[Data for locating words and elements]
━━━━━━━━
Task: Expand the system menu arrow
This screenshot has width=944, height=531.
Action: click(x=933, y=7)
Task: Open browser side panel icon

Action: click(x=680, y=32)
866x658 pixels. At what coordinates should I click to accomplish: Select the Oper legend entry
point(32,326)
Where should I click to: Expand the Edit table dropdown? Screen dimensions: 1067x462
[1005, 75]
━━━━━━━━
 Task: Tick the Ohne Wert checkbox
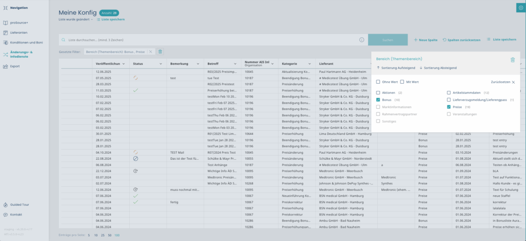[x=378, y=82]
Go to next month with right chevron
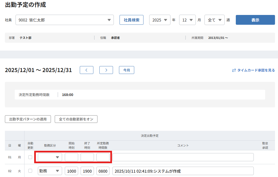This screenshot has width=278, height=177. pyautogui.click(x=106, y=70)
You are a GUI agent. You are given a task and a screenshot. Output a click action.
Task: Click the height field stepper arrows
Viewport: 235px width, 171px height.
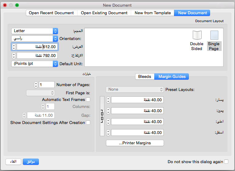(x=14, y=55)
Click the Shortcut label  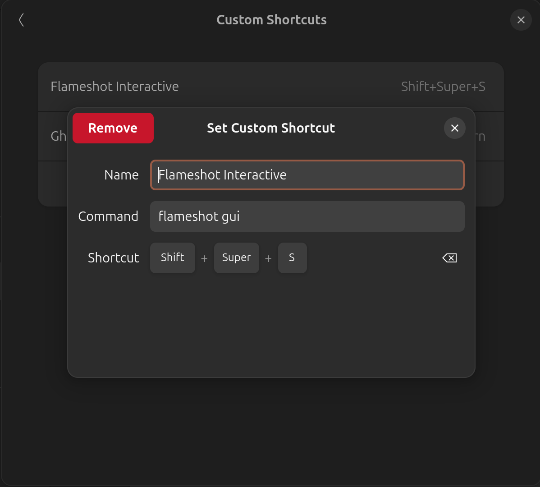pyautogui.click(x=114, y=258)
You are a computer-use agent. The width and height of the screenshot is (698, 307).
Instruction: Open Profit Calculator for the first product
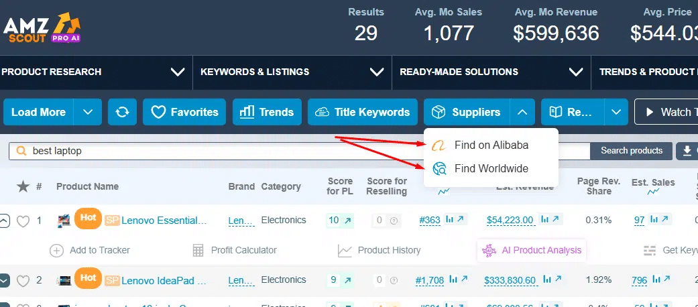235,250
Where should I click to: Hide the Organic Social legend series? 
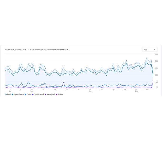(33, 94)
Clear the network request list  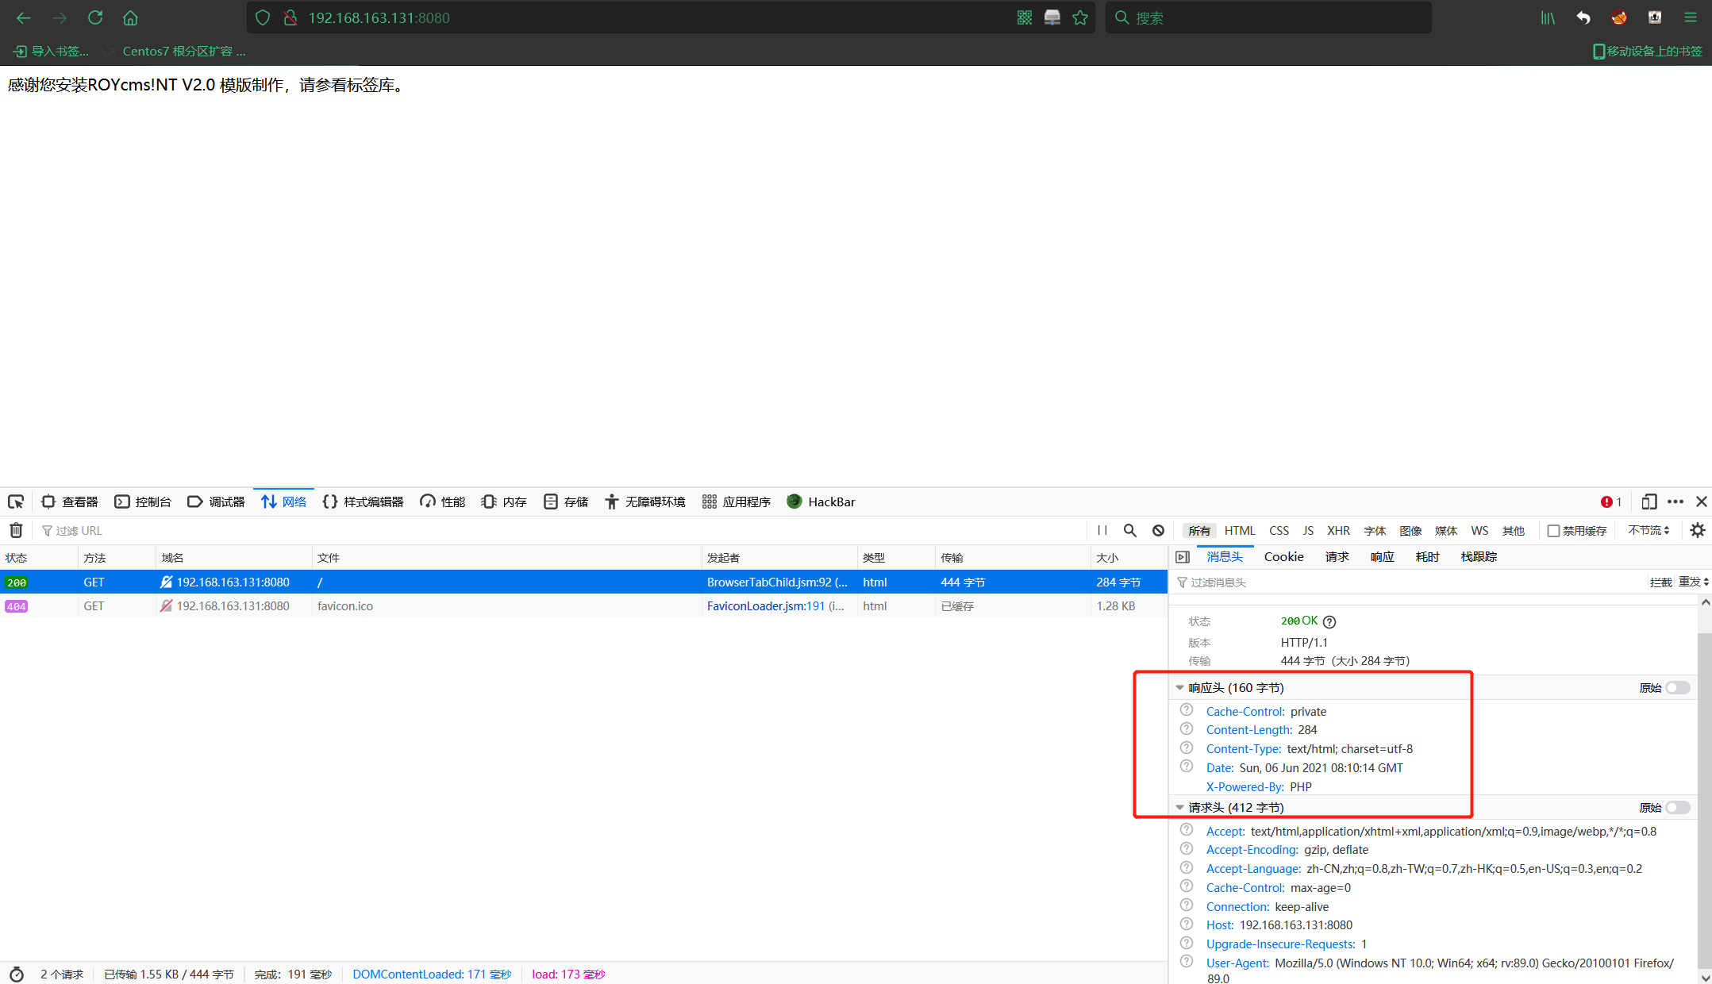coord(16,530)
━━━━━━━━
Given exercise: Copy the lines starting at the one that contains "Task: Expand the system menu arrow" and ending at the one that contains "point(32,326)", with both of those lines included.

Solution to this problem:
Task: Expand the system menu arrow
This screenshot has width=944, height=531.
Action: click(x=933, y=7)
Task: Open browser side panel icon

Action: click(x=680, y=32)
866x658 pixels. At what coordinates should I click to accomplish: Select the Oper legend entry
point(32,326)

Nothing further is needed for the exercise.